Return the following article on the 2004 housing market word for word, in its entirety.
* BEGIN Given passage *
Home Sweet Home
March 1, 2005
Ask an economist to forecast what the residential real estate market looks like
for the months ahead and you will hear plenty about a moderate increase in
interest rates and avoiding unforeseen setbacks to job growth and the overall
economy. In other words, not many economists care to be overly specific,
especially when asked to name the top markets to watch in 2005.
A gun-shy
economist can be forgiven, however, when you take a look at what happened in
2004. About this time last year, most real estate analysts were saying that as
those alluring 4 percent mortgage rates of the previous two years crept closer
to 6 percent, the market would cool and home prices would plateau. Instead, the
value of an average home in the United States jumped by nearly 13 percent. “It
surpassed any increase we’ve seen in 25 years,” says Armando Falcon Jr.,
director of the Office of Federal Housing Enterprise Oversight (OFHEO), the
government agency that is responsible for tracking housing prices around the
country.
* END Given passage *
* BEGIN Data excerpt *
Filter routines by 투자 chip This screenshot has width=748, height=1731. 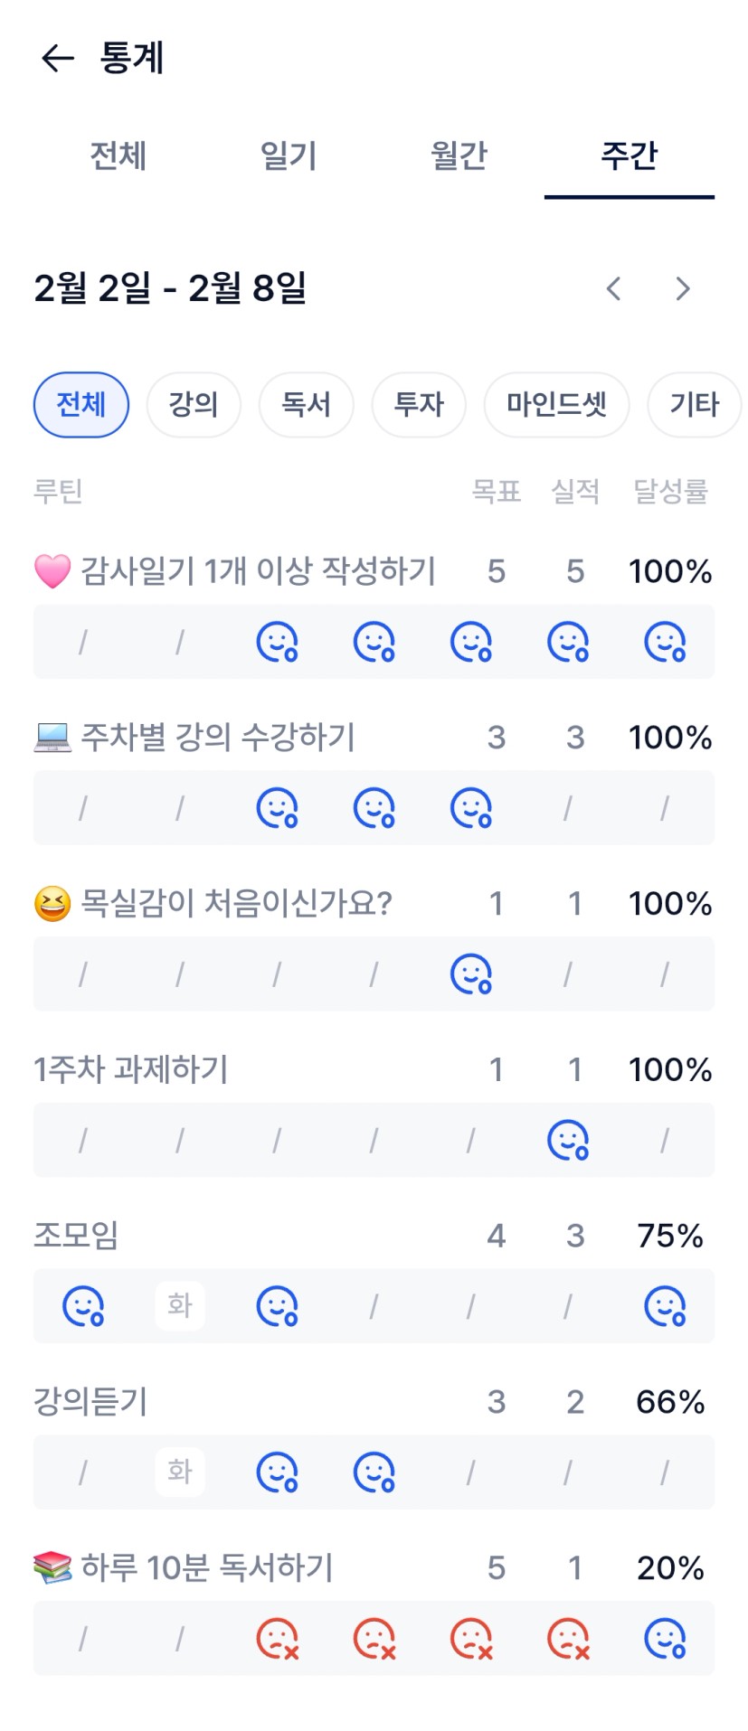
* END Data excerpt *
*Written solution:*
Home Sweet Home
March 1, 2005
Ask an economist to forecast what the residential real estate market looks like
for the months ahead and you will hear plenty about a moderate increase in
interest rates and avoiding unforeseen setbacks to job growth and the overall
economy. In other words, not many economists care to be overly specific,
especially when asked to name the top markets to watch in 2005.
A gun-shy
economist can be forgiven, however, when you take a look at what happened in
2004. About this time last year, most real estate analysts were saying that as
those alluring 4 percent mortgage rates of the previous two years crept closer
to 6 percent, the market would cool and home prices would plateau. Instead, the
value of an average home in the United States jumped by nearly 13 percent. “It
surpassed any increase we’ve seen in 25 years,” says Armando Falcon Jr.,
director of the Office of Federal Housing Enterprise Oversight (OFHEO), the
government agency that is responsible for tracking housing prices around the
country.